Retype everything from the start of the items down to the line containing "The image size", without any pictures.

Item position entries
....................

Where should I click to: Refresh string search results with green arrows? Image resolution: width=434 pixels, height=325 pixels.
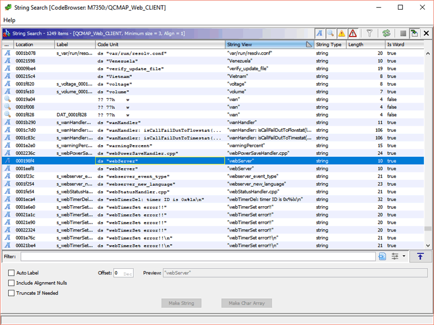[x=386, y=33]
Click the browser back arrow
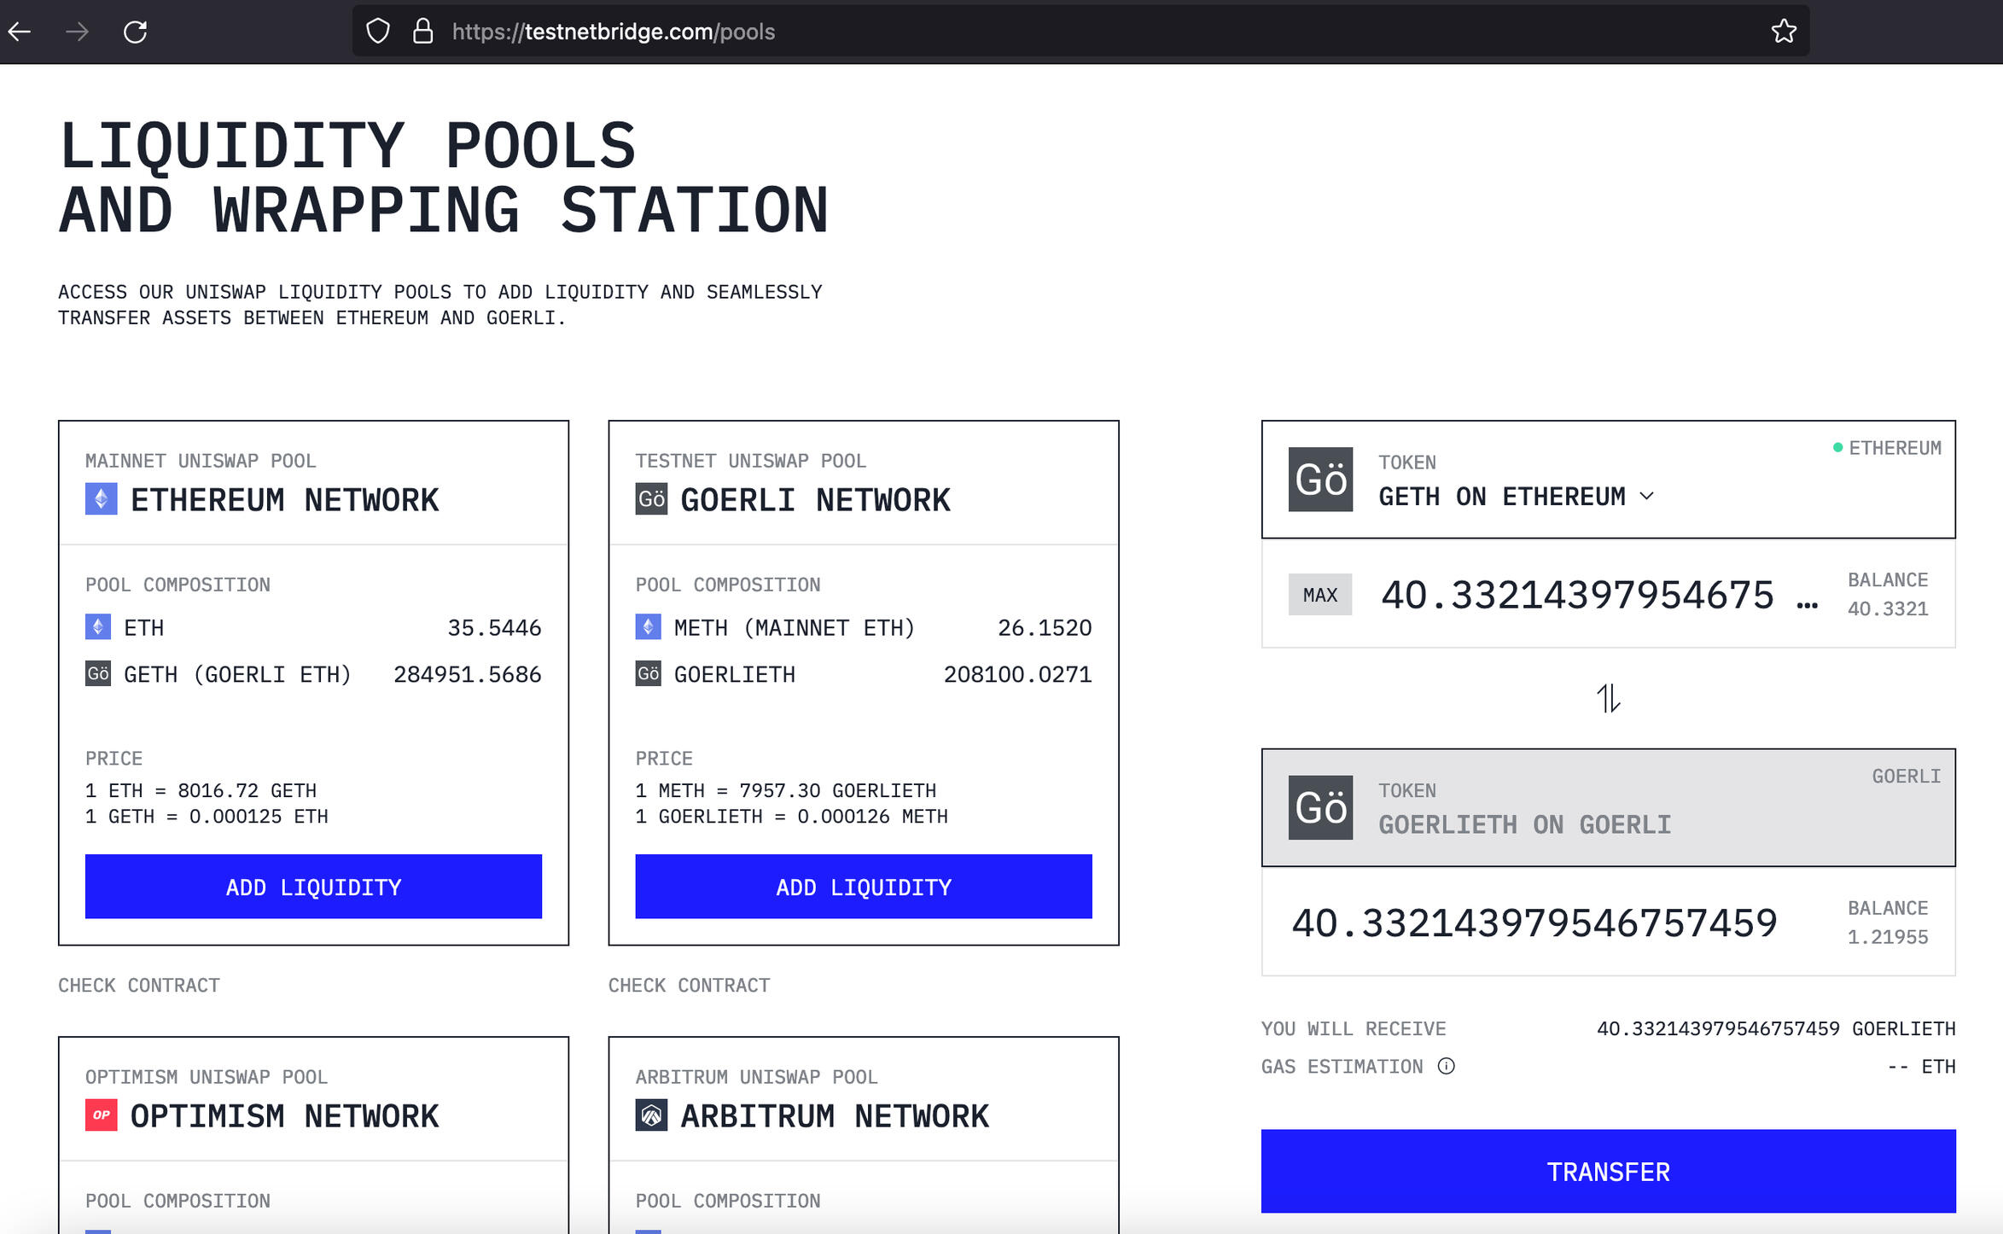The image size is (2003, 1234). pyautogui.click(x=20, y=32)
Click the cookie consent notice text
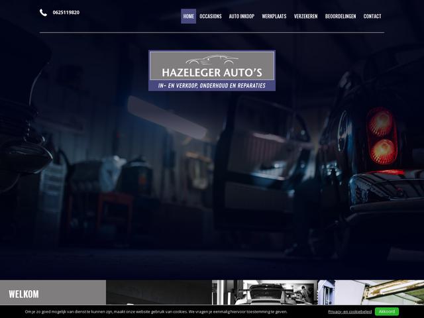Screen dimensions: 424x318 [156, 311]
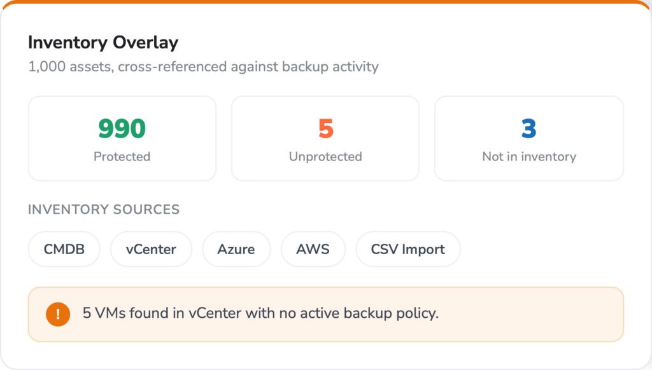Pick the AWS source pill

point(313,249)
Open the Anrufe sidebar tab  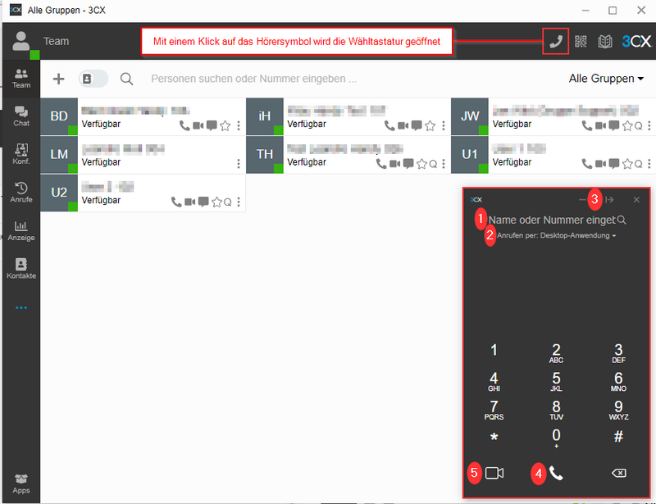tap(21, 193)
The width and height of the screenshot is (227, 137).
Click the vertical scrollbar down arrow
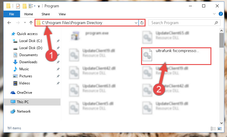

....................

• **Answer to the exercise**
Where should I click to: Refresh string search results with green arrows? Image resolution: width=434 pixels, height=325 pixels.
[x=386, y=33]
Click the browser back arrow
The image size is (2003, 1234). pyautogui.click(x=20, y=32)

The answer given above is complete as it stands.